→ **EXCERPT**:
>>>>>
(Via Milinet)
Did the General Deserve This?
By Richard Cohen
Thursday , July 20, 2000 ; A25
On March 31 the New York Times reported that a man had tried to
kiss a woman.
The woman did not want to be kissed and she eventually reported
the incident.
The man was not the woman's supervisor and could neither reward
nor punish
her. Nevertheless, the paper played the story on Page One. It
was, for some
reason, one of the most important stories of the day.
Some time later, The Washington Post reported a development in
the same
story. The Post also played it on Page One. By then, the man's
career was
essentially ruined, and when his name became public he must have
suffered the
searing pain of Page One ignominy. This month, facing up to the
inevitable,
he put in for retirement.
By now you may have guessed that I am referring to Lt. Gen.
Claudia Kennedy
and Maj. Gen. Larry G. Smith. From what the Army itself
concluded back in
1996, Smith "grabbed her, held her against her will and kissed
her." She made
no official report of the alleged incident until last year, when
Smith was
nominated as the Army's deputy inspector general, a position in
which he
would handle sexual harassment complaints. If Kennedy saw this
as a case of
the fox guarding the henhouse, it was understandable.
<<<<<
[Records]
>>>>>
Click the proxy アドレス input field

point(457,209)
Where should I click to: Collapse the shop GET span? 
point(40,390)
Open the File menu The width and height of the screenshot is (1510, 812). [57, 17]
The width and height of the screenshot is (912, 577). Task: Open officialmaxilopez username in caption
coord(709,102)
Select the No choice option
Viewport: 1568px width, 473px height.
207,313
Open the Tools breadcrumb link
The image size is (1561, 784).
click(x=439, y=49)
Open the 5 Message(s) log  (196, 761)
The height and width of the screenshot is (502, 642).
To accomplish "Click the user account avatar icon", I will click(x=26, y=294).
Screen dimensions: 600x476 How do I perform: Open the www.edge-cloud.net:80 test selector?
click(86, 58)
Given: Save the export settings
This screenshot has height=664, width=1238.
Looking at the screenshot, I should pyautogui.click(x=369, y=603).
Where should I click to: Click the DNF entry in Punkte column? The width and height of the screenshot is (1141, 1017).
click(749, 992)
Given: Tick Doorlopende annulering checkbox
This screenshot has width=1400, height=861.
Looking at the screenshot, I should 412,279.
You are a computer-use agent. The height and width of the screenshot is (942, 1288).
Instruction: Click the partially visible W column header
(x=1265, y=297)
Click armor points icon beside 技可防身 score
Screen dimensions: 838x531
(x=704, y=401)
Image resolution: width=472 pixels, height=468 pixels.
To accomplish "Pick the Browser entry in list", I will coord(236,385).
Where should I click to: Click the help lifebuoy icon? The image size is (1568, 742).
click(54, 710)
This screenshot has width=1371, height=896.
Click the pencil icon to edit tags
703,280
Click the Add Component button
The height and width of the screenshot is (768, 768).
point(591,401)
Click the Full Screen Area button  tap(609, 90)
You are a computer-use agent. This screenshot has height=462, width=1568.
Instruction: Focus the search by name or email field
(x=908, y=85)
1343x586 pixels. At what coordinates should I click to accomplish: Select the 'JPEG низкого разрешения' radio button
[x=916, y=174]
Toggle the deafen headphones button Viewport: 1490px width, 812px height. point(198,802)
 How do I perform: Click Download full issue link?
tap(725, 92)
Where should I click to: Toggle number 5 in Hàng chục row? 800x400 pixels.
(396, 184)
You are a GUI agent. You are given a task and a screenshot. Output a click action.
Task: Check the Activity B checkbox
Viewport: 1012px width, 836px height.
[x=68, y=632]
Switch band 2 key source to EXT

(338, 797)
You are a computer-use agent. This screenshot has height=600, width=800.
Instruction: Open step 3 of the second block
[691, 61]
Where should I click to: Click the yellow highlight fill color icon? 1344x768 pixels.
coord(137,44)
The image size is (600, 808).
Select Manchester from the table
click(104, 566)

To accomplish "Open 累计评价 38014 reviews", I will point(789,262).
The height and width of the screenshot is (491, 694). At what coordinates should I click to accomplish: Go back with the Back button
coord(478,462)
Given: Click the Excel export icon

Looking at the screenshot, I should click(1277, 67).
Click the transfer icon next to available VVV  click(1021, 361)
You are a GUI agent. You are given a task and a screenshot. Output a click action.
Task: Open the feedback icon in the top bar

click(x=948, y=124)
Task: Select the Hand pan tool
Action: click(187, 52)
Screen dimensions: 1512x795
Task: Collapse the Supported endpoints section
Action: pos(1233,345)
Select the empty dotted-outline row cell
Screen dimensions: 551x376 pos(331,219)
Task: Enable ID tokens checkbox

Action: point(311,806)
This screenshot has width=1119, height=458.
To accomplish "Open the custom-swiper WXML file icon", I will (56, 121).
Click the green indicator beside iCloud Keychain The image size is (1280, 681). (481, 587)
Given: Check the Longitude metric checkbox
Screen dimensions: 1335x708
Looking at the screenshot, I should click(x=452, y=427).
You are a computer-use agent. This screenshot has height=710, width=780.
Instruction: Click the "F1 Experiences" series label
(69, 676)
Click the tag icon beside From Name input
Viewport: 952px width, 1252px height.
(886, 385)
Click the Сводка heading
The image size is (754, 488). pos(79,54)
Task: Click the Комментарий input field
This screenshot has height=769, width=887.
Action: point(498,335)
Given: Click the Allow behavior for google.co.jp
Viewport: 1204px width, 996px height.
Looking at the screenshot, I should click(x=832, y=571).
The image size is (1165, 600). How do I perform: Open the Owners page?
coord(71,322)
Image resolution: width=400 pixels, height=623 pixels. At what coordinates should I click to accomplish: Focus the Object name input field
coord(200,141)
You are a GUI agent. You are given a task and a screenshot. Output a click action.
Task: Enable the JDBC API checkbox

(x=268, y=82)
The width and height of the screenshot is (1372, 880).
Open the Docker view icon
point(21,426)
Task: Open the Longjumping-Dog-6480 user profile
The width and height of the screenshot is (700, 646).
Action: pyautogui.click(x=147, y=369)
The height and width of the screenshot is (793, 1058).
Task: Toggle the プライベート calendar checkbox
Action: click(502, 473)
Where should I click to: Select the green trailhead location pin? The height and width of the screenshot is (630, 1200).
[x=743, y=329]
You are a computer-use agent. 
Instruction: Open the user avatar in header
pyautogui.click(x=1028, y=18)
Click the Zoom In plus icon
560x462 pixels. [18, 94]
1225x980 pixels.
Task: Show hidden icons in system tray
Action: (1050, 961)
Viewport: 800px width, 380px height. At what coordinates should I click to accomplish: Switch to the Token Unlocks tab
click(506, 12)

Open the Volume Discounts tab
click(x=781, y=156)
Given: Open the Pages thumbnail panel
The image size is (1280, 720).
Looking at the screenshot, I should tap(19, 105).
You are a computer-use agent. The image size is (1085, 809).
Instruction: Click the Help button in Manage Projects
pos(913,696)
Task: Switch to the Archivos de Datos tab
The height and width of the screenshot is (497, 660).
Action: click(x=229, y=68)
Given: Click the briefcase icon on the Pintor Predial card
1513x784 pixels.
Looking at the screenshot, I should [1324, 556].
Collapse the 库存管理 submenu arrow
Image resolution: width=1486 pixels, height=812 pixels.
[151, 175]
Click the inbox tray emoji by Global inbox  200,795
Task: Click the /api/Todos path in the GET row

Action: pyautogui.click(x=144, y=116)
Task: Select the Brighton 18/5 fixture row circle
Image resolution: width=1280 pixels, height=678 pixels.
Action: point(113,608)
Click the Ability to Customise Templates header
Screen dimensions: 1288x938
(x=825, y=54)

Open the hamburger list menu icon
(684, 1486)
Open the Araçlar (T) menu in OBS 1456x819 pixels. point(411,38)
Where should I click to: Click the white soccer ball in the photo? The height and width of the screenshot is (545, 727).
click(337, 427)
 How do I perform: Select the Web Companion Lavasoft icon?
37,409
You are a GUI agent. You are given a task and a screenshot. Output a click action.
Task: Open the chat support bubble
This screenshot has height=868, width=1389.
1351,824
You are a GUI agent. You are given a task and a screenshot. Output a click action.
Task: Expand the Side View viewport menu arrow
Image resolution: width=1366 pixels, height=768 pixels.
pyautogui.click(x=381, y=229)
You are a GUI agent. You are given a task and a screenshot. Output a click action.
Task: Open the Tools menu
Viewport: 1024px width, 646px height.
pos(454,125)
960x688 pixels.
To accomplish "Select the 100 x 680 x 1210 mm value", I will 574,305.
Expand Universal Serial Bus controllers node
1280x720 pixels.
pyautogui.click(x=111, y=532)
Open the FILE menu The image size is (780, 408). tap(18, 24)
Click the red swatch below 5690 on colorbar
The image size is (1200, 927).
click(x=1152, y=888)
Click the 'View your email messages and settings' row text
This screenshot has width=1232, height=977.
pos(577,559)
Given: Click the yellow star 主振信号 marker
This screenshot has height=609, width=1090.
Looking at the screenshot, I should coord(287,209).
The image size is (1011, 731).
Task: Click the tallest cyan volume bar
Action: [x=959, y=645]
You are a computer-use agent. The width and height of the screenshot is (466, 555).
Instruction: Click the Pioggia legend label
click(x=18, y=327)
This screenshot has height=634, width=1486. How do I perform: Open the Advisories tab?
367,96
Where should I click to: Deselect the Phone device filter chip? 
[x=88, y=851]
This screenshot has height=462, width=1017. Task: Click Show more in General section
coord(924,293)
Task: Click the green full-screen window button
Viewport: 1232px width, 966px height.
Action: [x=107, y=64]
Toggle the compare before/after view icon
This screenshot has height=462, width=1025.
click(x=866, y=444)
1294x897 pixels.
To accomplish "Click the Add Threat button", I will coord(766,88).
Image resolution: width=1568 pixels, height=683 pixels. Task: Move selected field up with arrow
<<<<<
→ **GOALS**:
[1] Return the stretch of the column from "(Via Milinet)" through "kiss a woman.", word for word.
[2] Do these statements agree with the column? For each, answer yes or no and quote the words that decide it. (a) The man who tried to kiss the woman was her supervisor. (b) The Washington Post ran its report on Page One. (c) Kennedy made an official report of the incident soon after it happened.

→ **TASK-BY-TASK OUTPUTS**:
[1]
(Via Milinet)
Did the General Deserve This?
By Richard Cohen
Thursday , July 20, 2000 ; A25
On March 31 the New York Times reported that a man had tried to
kiss a woman.

[2]
(a) No: "The man was not the woman's supervisor"
(b) Yes: "The Post also played it on Page One."
(c) No: "She made no official report of the alleged incident until last year"